A la mañana siguiente, cuando estaban a punto de llevársela, sufrió un ataque de llanto y su madre la consoló por última vez.
– Todas las princesas sienten esto cuando se separan por primera vez de sus familias -dijo Zoé-. Yo lo sentí. Pero tú no debes compadecerte, hija mía. Eres Teadora Cantacuceno, princesa de Bizancio. Tu cuna te coloca por encima de todas las demás, y nunca debes mostrar debilidad delante de tus inferiores.
La niña se estremeció y respiró hondo. -¿Me escribirás, madre?
– Con regularidad, querida mía. Y ahora, sécate los ojos. No querrás insultar a tu señor con tus lágrimas.
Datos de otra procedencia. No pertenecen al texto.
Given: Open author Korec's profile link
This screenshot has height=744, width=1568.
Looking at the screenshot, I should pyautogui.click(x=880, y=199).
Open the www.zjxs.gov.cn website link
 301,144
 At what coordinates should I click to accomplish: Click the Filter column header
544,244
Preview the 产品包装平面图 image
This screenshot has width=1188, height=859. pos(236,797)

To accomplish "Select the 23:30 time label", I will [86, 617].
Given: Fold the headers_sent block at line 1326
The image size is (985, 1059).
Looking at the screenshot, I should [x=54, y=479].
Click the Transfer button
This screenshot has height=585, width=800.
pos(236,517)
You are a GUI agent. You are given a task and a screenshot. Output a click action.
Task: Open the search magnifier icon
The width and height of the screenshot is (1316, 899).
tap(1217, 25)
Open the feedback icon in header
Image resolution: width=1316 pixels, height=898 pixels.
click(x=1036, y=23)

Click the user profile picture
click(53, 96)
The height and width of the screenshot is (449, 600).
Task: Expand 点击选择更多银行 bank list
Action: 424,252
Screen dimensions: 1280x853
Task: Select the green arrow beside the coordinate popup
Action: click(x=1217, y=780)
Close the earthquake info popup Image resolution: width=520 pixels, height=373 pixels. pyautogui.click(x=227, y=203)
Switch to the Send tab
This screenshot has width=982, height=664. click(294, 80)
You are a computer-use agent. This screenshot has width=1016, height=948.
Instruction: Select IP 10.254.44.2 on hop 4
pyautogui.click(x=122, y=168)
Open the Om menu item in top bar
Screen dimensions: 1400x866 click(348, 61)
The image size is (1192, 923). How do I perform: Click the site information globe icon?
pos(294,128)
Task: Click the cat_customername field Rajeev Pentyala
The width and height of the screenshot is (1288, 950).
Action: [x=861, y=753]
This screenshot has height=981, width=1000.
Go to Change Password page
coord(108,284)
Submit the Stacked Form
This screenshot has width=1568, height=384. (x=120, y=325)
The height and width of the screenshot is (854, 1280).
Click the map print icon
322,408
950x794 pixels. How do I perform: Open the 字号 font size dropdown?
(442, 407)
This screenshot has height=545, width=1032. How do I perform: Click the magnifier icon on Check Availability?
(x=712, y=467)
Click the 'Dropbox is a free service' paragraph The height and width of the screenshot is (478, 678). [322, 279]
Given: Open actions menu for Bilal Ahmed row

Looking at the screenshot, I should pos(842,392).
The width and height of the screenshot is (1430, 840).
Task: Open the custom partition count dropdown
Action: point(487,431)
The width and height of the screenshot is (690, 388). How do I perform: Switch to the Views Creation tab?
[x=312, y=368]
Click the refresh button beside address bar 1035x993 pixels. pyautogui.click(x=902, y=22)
Teadora hizo lo que su madre ordenaba y la condujeron a un palanquín con cortinas de oro y púrpura. Era para conducirla a un barco que habría de llevarla junto al sultán Orján, quien la esperaba en Scutari, al otro lado del mar de Mármara. El sultán había enviado una tropa de caballería y treinta barcos para escoltar a su esposa.
Teadora parecía pequeña y vulnerable con su túnica azul pálido, a pesar de los elegantes bordados de flores de oro que adornaban los puños, el dobladillo y el cuello. Zoé estuvo a punto de llorar al ver a su hija. La pequeña parecía sofisticada y, sin embargo, sorprendentemente joven.